A local medical committee is a statutory body in the UK. LMCs are recognised by successive NHS Acts as the professional organisation representing individual GPs and GP practices as a whole to the primary care organisation. The NHS Act 1999 extended the LMC role to include representation of all GPs whatever their contractual status. This includes sessional GP and GP speciality registrars. The LMC represents the views of GPs to any other appropriate organisation or agency.

In the United Kingdom, local medical committees (LMCs) have been the local general practitioner (GP) committees since 1911. They represent all general practitioners in their geographical area which is historically coterminous with the successive Primary Care Organisations or other healthcare administrative areas.

As the organisation and complexity of primary care has increased and along with the call for increased professionalism and specialisation of for instance negotiators, LMCs' administrative structures have developed from a pile of papers on the kitchen table of the LMC medical secretary to permanent staff and offices with substantial assets. This has allowed the LMCs to develop relationships ranging over time, topic and space between mutual suspicion and antagonism to useful cooperation for common benefit with NHS administrative organisations.

The LMCs interact and work with and through the British Medical Association's General Practitioners Committee (GPC) and with other craft committees and local specialist medical committees in various ways, including conferences.

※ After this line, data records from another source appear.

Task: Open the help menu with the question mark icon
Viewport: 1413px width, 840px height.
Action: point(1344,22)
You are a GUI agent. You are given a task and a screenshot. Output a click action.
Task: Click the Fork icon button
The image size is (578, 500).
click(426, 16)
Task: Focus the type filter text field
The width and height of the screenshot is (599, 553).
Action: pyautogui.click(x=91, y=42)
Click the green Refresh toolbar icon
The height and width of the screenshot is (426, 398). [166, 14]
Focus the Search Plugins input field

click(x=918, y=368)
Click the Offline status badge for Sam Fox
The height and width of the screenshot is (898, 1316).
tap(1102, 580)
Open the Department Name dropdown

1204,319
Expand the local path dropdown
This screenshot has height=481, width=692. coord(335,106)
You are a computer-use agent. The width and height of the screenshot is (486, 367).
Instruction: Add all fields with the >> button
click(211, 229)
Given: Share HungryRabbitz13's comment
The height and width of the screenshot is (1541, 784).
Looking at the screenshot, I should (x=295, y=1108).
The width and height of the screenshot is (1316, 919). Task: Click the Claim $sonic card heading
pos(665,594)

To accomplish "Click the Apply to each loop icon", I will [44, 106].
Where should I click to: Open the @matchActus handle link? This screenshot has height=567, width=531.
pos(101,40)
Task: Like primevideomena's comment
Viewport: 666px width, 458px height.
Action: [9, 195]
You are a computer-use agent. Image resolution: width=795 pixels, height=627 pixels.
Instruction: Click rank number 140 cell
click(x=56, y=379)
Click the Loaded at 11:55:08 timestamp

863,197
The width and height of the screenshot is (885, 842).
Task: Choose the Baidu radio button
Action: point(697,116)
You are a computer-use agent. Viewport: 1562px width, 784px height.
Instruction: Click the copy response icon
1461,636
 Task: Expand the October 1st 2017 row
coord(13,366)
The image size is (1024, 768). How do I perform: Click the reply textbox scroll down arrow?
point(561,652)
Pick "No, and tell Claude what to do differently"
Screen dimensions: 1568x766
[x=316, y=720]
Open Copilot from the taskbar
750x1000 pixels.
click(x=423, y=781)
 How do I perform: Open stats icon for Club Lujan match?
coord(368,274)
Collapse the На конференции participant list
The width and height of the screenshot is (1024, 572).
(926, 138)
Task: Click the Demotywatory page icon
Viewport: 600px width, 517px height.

The Northumberland Local Medical Committee has been involved in "creating a general practice data set in England."

They are funded by a statutory levy, of so many pence per patient on GP principals and practices, and generally receive contributions from non-principal GPs on various local bases.

They have recently rejected the opt-out model for care records in Great Britain, were involved in a nurse controversy, and became "divided over what the GPC's action should be on pay freeze in Great Britain."